[Opening The records section]
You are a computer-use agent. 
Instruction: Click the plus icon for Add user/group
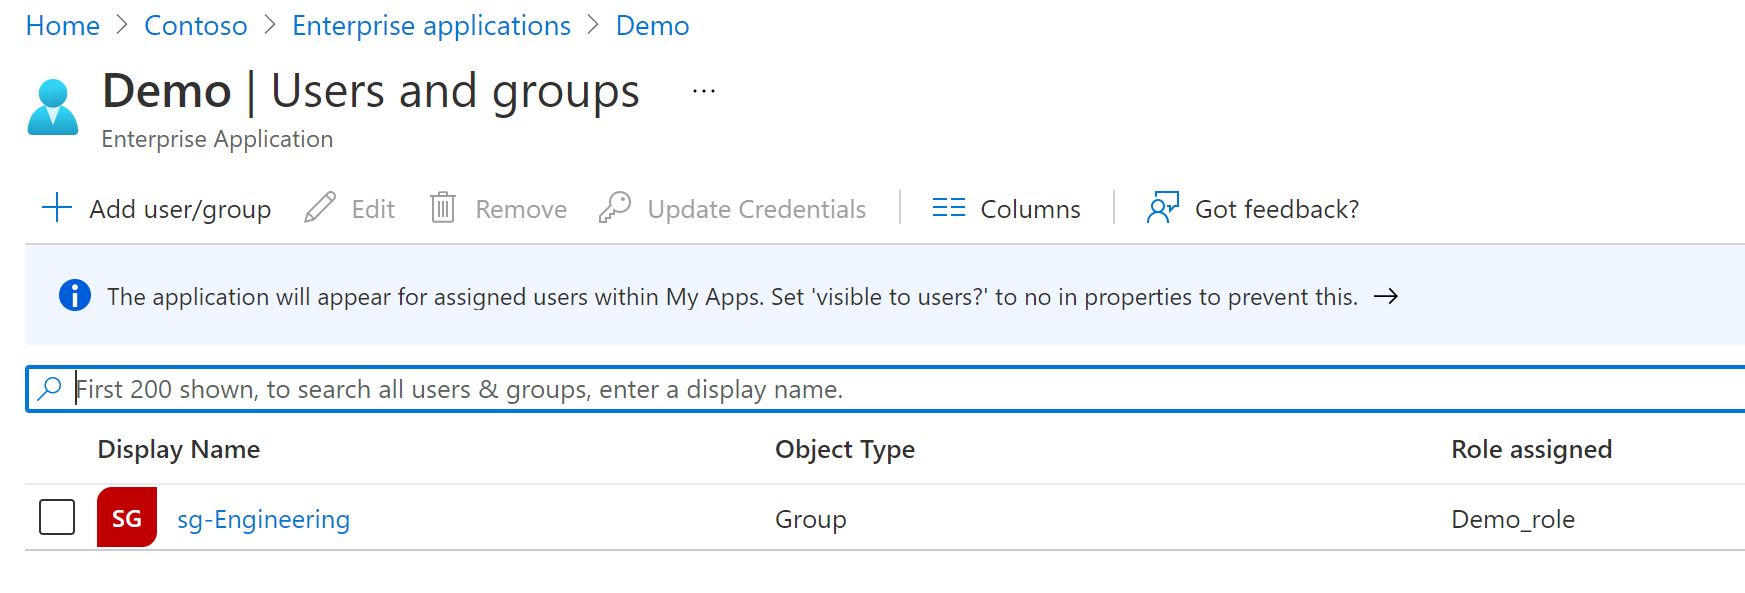tap(57, 208)
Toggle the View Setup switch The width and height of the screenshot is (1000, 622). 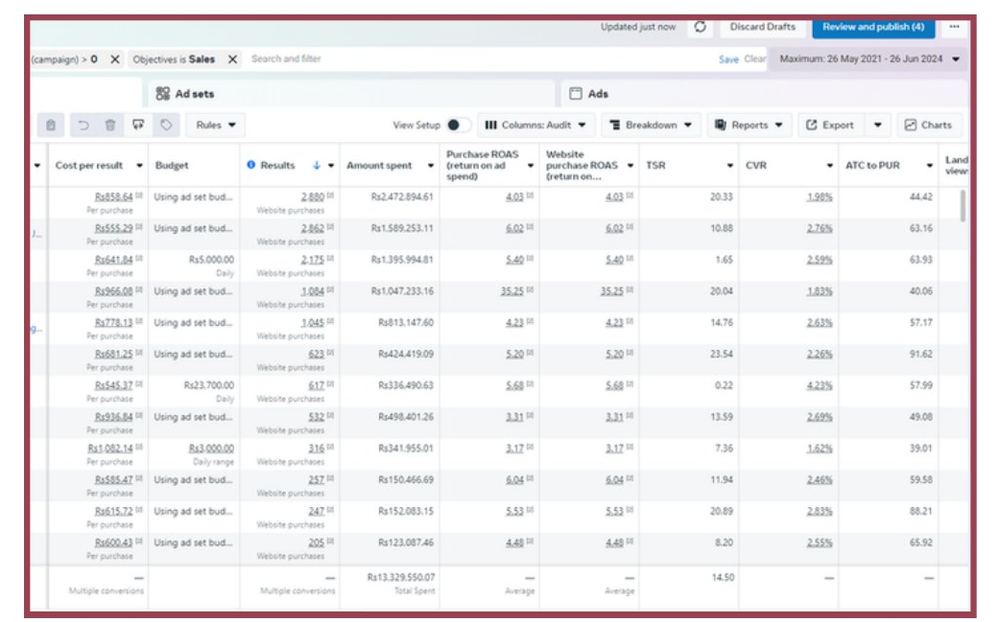click(459, 125)
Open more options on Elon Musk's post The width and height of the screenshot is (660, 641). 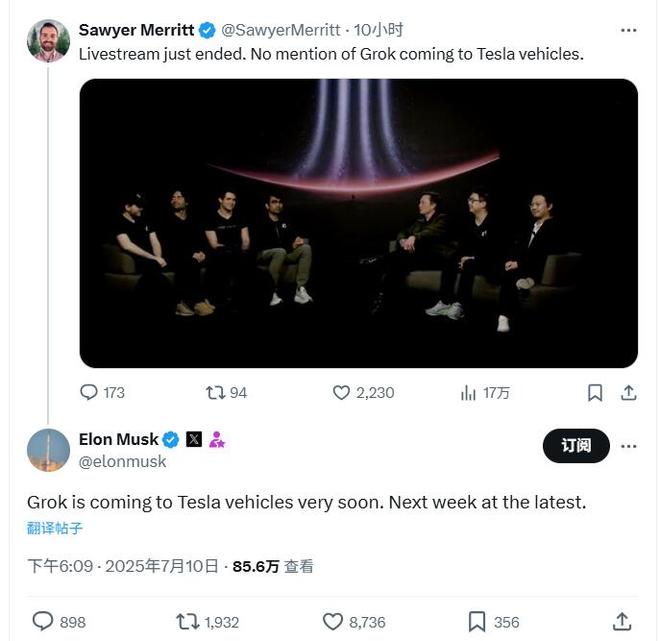pyautogui.click(x=628, y=445)
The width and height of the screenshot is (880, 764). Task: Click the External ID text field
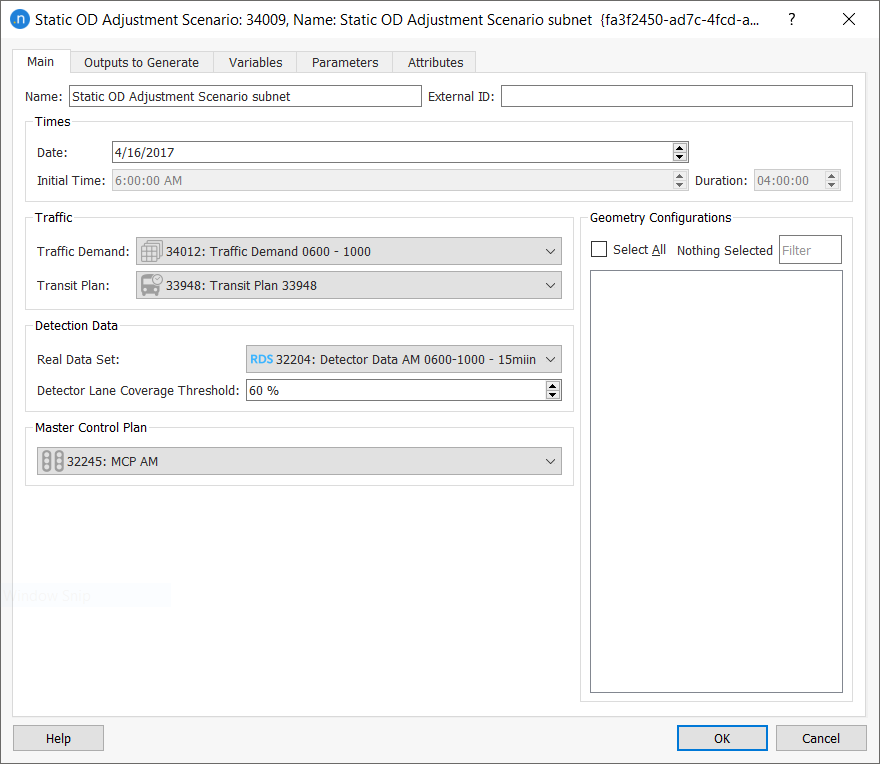tap(676, 96)
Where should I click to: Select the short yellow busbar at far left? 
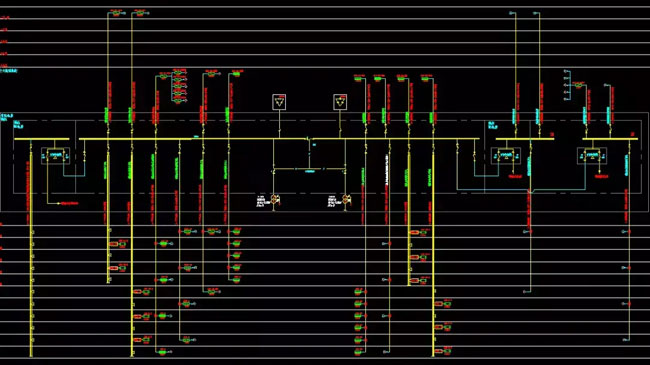click(42, 139)
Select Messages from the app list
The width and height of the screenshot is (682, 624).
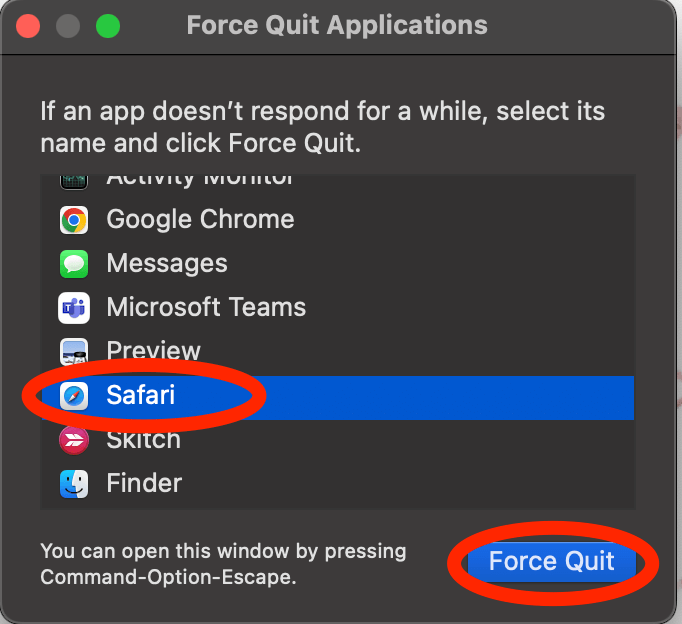167,264
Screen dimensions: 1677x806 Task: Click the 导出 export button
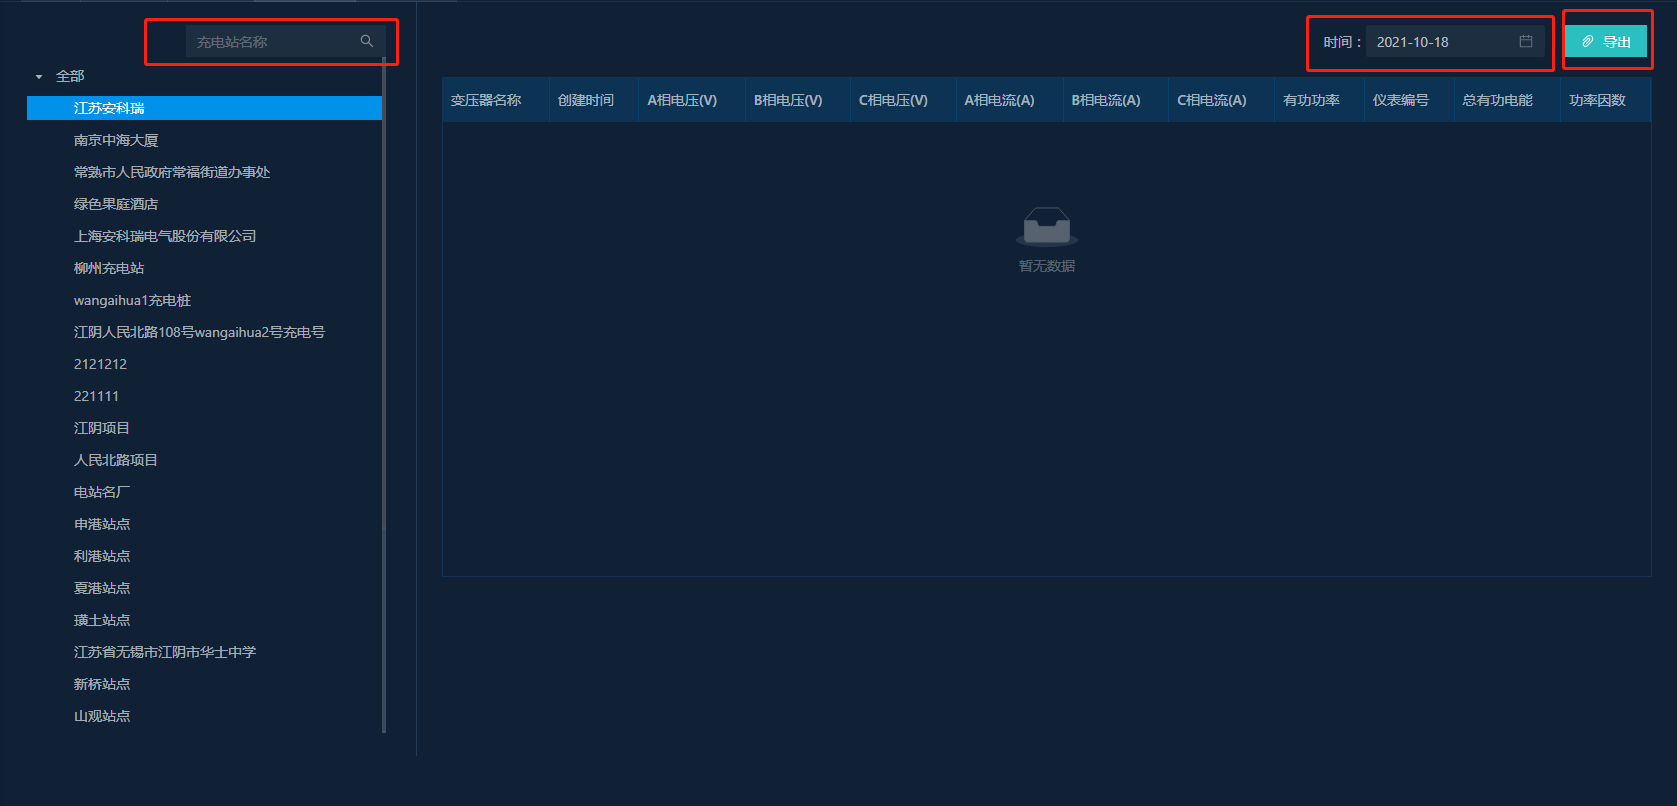coord(1605,41)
[Closing The records section]
◆ What this task involves ◆
The required output is an exact copy of the lines from the one with "Where should I" through the final line of the data above, with pictures removed.

◆ Answer to this exercise ◆
Where should I click to: Select the short yellow busbar at far left? 
click(42, 139)
Select Messages from the app list
The width and height of the screenshot is (682, 624).
167,264
Screen dimensions: 1677x806 Task: Click the 导出 export button
coord(1605,41)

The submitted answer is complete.